Nantclwyd y Dre (previously known as Tŷ Nantclwyd) is a Grade 1 listed house in Ruthin, Denbighshire. It is Wales's oldest dated timbered town house, and is owned by the county and open to the public as a historic house museum.

History
Carbon dating of the timbers of the house have shown that the core structure was started in 1435/1436. This dates the property to the time after the destruction wrought by the army of Welsh prince Owain Glyndŵr, and the English-sponsored rebuilding of the affected Welsh towns.

In the 15th century Ruthin was a regional centre for weaving, and the land on which the house now stands then belonged to Welsh weaver Goronwy ap Madog and his English wife Suzanna. Lying just  north of the entrance to Ruthin Castle and with a street frontage, the scale and location of the site shows both the importance and wealth of the owner. The earliest part of the structure shows it to be part of a 15th-century cruck framed hall house which occupied the southern part of the present street-frontage, built using timber felled in the winter of 1434–5. The position of the structure as well as the width of the inner garden to the rear, suggest that the site was originally two burgage plots which dated from when the town was laid out in the 13th century, but were then combined to allow construction of the hall house.

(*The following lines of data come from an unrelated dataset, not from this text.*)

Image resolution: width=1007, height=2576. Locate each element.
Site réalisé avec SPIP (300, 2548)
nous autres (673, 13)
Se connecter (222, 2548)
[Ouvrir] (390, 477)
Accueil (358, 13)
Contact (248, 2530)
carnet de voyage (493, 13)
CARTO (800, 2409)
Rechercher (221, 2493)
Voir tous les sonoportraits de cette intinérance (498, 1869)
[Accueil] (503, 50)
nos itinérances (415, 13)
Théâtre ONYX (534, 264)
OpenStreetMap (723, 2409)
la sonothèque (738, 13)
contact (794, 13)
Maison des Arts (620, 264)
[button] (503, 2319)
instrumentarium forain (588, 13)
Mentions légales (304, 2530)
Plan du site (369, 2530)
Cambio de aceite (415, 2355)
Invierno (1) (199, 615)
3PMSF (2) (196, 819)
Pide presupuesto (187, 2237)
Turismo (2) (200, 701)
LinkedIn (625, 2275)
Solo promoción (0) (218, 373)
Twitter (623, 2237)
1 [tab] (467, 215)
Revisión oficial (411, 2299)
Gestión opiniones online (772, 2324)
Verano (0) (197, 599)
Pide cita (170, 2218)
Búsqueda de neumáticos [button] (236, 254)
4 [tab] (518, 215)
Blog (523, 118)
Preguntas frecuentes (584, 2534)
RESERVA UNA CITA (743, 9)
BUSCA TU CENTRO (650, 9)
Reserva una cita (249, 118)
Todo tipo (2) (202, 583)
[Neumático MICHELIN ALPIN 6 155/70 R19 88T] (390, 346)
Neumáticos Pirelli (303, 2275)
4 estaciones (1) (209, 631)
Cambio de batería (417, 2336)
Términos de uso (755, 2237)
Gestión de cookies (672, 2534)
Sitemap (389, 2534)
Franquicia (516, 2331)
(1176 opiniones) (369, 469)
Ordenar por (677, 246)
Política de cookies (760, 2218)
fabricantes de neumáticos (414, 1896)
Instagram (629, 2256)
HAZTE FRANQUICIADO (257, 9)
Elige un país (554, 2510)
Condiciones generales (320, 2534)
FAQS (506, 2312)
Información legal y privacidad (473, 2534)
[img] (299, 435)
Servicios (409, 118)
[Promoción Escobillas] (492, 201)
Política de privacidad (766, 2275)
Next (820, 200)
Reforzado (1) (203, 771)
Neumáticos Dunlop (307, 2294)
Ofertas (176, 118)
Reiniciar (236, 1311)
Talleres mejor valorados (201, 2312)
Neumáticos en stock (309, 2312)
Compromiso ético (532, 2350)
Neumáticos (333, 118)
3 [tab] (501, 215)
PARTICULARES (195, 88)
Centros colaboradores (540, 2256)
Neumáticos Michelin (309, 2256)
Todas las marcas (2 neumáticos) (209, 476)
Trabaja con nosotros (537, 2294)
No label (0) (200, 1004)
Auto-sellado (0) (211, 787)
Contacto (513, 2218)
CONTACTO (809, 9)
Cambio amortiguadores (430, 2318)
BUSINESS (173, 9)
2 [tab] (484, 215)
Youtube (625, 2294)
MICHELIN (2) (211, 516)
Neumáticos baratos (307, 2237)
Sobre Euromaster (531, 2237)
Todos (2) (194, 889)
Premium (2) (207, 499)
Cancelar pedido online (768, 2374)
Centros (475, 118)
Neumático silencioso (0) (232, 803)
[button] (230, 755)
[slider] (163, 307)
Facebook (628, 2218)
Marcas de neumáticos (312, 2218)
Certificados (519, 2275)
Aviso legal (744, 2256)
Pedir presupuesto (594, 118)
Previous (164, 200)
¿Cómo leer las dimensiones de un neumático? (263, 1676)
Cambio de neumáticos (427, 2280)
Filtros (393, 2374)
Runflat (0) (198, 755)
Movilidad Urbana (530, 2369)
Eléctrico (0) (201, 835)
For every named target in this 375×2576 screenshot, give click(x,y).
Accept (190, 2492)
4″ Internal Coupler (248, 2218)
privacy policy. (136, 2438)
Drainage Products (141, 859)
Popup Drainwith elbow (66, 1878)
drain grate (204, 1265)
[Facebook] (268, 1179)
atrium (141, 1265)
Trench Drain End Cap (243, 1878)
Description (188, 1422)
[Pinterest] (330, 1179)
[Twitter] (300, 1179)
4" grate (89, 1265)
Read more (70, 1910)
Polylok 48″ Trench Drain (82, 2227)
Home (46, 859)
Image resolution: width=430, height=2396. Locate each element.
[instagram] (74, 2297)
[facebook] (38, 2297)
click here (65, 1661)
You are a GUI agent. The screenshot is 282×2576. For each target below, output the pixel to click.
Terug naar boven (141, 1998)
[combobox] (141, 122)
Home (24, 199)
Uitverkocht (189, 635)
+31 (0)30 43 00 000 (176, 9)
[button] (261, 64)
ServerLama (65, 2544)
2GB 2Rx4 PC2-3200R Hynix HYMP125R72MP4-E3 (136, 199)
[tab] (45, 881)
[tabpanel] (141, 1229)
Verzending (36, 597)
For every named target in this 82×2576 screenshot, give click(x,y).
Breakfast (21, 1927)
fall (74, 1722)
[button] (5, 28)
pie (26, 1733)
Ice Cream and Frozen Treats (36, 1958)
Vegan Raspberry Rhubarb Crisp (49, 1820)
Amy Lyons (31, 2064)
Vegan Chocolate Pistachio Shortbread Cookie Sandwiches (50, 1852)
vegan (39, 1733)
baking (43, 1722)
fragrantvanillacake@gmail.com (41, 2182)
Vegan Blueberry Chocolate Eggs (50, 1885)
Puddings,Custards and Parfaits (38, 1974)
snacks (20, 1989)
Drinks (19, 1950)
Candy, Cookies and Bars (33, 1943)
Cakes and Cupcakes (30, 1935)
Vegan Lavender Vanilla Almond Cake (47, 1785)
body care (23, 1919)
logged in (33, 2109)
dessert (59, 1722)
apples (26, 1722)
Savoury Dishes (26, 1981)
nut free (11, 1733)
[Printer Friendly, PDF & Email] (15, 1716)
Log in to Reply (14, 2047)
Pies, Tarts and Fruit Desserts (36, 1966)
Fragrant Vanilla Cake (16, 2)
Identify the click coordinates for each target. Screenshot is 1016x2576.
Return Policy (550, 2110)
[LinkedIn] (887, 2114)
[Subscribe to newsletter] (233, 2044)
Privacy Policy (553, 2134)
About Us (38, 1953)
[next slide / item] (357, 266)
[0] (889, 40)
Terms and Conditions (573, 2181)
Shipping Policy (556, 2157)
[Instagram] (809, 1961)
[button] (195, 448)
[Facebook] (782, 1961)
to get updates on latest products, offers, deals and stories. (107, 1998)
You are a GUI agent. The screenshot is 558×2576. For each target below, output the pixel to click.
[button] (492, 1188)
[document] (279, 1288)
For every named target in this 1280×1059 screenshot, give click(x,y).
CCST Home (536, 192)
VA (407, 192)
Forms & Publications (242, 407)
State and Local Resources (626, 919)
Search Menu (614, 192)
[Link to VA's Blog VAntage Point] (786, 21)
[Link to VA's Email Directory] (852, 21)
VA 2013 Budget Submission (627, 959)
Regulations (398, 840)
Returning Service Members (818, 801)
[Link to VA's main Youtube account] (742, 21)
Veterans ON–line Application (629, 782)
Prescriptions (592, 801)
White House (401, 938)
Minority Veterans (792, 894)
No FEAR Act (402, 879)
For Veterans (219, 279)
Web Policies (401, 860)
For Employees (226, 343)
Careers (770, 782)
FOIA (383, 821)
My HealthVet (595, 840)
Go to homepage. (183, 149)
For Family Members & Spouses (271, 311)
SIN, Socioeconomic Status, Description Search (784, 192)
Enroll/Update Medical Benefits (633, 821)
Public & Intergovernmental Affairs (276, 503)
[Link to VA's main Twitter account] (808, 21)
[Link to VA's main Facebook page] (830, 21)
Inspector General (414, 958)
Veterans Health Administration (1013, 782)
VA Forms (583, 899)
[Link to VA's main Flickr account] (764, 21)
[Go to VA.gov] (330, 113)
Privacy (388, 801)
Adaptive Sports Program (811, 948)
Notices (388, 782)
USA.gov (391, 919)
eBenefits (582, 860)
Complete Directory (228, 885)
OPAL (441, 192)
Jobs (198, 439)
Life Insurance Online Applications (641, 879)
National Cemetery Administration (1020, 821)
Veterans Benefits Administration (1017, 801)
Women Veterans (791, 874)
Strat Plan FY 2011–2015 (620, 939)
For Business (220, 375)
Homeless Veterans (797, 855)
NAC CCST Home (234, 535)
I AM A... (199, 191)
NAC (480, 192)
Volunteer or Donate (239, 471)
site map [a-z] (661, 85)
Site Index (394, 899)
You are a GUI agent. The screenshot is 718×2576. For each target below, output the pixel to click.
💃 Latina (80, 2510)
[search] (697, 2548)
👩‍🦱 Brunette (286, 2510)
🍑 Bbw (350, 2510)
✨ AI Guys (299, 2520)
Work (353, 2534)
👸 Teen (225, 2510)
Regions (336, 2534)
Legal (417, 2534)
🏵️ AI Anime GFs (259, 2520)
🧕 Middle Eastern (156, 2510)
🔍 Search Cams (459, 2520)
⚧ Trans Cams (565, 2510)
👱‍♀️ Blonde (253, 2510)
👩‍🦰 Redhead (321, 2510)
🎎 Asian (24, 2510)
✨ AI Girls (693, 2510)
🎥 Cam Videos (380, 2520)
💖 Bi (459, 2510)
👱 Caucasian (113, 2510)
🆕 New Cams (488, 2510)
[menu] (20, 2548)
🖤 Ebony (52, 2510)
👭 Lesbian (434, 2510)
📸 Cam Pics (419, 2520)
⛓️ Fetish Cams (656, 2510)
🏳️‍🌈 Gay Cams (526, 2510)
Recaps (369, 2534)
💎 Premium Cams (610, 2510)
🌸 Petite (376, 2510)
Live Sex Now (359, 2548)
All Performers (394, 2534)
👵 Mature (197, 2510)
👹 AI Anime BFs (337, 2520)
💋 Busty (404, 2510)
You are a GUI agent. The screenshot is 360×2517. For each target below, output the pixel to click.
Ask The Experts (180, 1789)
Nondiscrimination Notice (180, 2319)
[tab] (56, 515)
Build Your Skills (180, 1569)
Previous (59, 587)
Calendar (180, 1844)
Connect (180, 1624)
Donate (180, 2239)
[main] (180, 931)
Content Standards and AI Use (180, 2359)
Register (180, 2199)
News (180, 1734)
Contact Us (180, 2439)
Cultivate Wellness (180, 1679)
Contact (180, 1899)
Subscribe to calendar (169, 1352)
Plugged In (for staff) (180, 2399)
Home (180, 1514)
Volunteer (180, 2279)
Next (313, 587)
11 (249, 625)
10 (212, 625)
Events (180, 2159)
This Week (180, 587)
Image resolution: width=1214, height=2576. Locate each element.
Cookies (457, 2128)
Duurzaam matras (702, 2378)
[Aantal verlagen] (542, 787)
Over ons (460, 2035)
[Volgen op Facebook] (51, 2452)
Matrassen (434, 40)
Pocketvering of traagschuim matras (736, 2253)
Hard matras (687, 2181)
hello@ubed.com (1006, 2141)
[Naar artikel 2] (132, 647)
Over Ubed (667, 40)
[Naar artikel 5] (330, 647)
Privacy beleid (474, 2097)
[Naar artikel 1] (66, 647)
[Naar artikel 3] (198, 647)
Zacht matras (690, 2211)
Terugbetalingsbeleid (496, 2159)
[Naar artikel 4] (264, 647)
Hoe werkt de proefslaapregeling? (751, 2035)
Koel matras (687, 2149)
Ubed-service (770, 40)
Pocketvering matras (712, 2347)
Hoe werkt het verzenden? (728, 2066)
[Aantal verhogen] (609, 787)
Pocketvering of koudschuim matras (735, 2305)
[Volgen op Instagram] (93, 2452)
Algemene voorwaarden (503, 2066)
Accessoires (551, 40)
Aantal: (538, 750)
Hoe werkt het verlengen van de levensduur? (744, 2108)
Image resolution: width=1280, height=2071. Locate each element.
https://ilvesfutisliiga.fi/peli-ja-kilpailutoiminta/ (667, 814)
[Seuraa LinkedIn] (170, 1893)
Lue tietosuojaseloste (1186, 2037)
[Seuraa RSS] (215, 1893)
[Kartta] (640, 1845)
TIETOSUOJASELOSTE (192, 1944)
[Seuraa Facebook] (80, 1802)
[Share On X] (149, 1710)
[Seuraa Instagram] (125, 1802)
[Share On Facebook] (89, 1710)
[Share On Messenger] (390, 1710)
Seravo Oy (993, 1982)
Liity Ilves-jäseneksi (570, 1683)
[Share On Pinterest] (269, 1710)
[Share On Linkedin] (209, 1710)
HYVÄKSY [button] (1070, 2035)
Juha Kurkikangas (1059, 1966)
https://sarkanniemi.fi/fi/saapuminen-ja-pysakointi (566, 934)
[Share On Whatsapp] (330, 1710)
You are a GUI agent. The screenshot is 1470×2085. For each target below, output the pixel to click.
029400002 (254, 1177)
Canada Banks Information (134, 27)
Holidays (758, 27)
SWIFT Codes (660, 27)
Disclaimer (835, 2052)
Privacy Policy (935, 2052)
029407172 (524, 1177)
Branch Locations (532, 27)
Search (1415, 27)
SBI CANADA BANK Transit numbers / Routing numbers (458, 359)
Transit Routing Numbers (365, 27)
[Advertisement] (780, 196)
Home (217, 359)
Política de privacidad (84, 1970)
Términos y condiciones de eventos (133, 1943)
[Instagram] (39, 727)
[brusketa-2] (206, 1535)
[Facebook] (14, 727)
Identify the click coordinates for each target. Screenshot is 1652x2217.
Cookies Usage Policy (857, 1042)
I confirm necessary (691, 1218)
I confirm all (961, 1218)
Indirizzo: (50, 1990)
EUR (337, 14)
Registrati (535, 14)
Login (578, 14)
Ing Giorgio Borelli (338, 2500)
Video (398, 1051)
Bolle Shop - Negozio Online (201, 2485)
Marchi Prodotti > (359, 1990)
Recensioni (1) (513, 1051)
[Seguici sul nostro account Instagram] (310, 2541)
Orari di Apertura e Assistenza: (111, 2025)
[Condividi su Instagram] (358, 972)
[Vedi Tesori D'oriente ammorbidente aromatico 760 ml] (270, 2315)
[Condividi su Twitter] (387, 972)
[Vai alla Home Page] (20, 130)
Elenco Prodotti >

Following Jacobean era enlargement, the major late Stuart period addition includes the distinctive pillared porch. The name Nantclwyd y Dre was probably bestowed on the property in the 1720s. During the Georgian era, the local Wynne family restored the property to habitable status. It was then converted into a girls school in the Victorian era, and from 1834 it also became the local lodge for visiting judges.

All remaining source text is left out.